_WHAT THE TASK ASKS_.
The required answer is every line of the data containing the word "will".

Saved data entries
···

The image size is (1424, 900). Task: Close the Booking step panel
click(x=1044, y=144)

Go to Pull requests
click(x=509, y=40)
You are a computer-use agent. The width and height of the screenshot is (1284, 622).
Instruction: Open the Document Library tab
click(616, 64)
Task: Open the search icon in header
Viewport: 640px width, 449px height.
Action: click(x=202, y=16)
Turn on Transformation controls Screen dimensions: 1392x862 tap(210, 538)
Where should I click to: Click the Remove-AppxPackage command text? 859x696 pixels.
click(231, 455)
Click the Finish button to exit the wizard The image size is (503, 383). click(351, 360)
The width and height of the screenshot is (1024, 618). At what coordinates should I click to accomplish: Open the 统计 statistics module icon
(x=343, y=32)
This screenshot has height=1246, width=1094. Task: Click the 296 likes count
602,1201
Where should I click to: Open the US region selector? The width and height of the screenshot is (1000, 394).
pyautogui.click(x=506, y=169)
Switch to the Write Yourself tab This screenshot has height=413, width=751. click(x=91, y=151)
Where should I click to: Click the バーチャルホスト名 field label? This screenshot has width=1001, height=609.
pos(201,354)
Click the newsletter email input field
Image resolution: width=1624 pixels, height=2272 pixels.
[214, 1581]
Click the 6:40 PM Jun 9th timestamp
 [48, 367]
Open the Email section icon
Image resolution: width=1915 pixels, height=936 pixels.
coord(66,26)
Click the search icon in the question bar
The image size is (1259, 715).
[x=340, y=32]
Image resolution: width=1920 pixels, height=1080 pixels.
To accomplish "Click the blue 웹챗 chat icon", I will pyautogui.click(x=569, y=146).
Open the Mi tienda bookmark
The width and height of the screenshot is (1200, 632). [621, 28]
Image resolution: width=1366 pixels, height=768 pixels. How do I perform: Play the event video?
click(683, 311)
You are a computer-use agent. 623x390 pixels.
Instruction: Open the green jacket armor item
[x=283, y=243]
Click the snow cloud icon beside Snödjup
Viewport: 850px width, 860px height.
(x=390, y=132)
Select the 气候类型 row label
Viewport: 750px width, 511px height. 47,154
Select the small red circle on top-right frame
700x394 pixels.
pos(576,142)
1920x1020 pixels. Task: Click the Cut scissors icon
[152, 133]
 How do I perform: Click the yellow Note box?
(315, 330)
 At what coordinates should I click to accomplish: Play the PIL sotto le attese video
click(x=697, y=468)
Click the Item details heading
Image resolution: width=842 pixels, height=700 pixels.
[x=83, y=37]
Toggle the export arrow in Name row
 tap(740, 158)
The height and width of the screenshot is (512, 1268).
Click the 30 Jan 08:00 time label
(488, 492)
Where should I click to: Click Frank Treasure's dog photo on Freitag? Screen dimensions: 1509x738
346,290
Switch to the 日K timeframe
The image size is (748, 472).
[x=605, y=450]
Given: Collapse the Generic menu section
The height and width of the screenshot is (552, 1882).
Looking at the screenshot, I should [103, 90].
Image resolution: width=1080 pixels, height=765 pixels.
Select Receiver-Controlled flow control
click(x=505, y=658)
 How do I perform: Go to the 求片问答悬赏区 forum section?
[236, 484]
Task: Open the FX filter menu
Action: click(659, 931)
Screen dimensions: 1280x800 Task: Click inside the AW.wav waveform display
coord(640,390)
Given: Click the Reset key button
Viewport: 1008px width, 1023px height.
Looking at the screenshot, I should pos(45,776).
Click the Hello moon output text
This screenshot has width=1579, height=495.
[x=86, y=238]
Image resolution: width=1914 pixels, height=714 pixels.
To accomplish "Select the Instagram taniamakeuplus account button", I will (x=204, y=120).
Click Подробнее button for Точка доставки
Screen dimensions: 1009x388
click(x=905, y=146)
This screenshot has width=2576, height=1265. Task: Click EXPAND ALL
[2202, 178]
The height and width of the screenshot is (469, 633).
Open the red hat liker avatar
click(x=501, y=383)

···

_WRITTEN RESPONSE_.
To accomplish "Click the blue 웹챗 chat icon", I will pyautogui.click(x=569, y=146).
To accomplish "Select the Instagram taniamakeuplus account button", I will (x=204, y=120).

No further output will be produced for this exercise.